:: Exercise brief ::
Decide whether each statement below agrees with the passage on cancer anniversaries, answering yes or no and quoting the words from the passage that settle it. 1. The lump was discovered during a shower. 2. Cancer had appeared elsewhere in the writer's family. 3. The writer put off calling the doctor until the next day.

:: Passage to read ::

========================================

01 January 2015

Anniversaries




This time of year is, for most of us, a time to consider past and present and future. For me, this time of year now has a second—and right now more powerful—resonance. This is the time of cancer anniversaries. Last November and December were those months last year when I had cancer but didn’t know—a sort of Eden before the Fall. As I watch the dates pass, I think, “Last year you had no idea what life was about to hand to you.” Yesterday, one year ago, I ate of the tree of knowledge;  I found the lump I wasn’t looking for and didn’t ever expect to discover.

The moment of discovery is indelibly etched. I was showering, thinking about something else entirely, and my soap ran smoothly over my body and then clunk clunk over this foreign shape. I tried it with just my fingers. Still there. I sat down on the shower floor, suddenly dizzy with the possibilities. I gave myself a firm talking to: I was 43 years old, for goodness sake. There was no history of cancer anywhere in my family. I had no risk factors at all. It was surely just a cyst and I’d have the whole thing cleared up by new years. I was still wet from the shower when I called the doctor.

And with that, 2014, not yet even dawned, spiraled into darkness.

========================================

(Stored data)
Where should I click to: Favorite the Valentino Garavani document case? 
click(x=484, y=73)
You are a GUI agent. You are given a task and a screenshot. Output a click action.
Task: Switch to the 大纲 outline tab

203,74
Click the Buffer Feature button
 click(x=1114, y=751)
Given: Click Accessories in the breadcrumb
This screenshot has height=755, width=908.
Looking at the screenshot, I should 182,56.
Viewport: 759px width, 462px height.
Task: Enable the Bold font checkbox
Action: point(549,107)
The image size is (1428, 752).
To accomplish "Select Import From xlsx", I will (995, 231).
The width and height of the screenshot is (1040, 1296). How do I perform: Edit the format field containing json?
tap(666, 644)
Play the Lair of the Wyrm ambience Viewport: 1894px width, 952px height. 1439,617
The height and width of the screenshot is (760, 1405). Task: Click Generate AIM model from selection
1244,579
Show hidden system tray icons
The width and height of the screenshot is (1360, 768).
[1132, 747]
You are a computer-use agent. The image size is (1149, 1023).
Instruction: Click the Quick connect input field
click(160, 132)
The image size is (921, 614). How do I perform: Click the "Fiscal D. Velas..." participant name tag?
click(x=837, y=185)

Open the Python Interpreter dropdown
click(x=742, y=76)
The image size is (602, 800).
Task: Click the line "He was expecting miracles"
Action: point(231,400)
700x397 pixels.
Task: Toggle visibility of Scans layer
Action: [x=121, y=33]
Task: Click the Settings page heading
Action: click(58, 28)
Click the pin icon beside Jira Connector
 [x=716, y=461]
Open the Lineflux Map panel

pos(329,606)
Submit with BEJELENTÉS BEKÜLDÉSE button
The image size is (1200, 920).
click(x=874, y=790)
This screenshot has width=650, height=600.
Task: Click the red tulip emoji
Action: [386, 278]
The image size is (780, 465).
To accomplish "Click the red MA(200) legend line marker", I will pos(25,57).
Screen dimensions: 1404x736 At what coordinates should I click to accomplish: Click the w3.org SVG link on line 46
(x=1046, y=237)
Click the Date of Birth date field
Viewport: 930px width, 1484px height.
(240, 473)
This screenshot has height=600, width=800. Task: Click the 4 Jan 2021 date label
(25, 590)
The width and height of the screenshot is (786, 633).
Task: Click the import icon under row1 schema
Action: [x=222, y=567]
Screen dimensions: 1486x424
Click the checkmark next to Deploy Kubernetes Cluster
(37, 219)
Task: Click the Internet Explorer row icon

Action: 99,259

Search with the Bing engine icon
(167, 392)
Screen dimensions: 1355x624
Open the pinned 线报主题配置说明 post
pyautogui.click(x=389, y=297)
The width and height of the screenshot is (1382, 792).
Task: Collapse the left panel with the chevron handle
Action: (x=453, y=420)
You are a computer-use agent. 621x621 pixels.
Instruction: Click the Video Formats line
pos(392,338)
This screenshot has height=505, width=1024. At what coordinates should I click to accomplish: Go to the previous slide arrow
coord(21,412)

========================================

:: Answer box ::
1. Yes: "I was showering, thinking about something else entirely, and my soap ran smoothly over my body and then clunk clunk over this foreign shape."
2. No: "There was no history of cancer anywhere in my family."
3. No: "I was still wet from the shower when I called the doctor."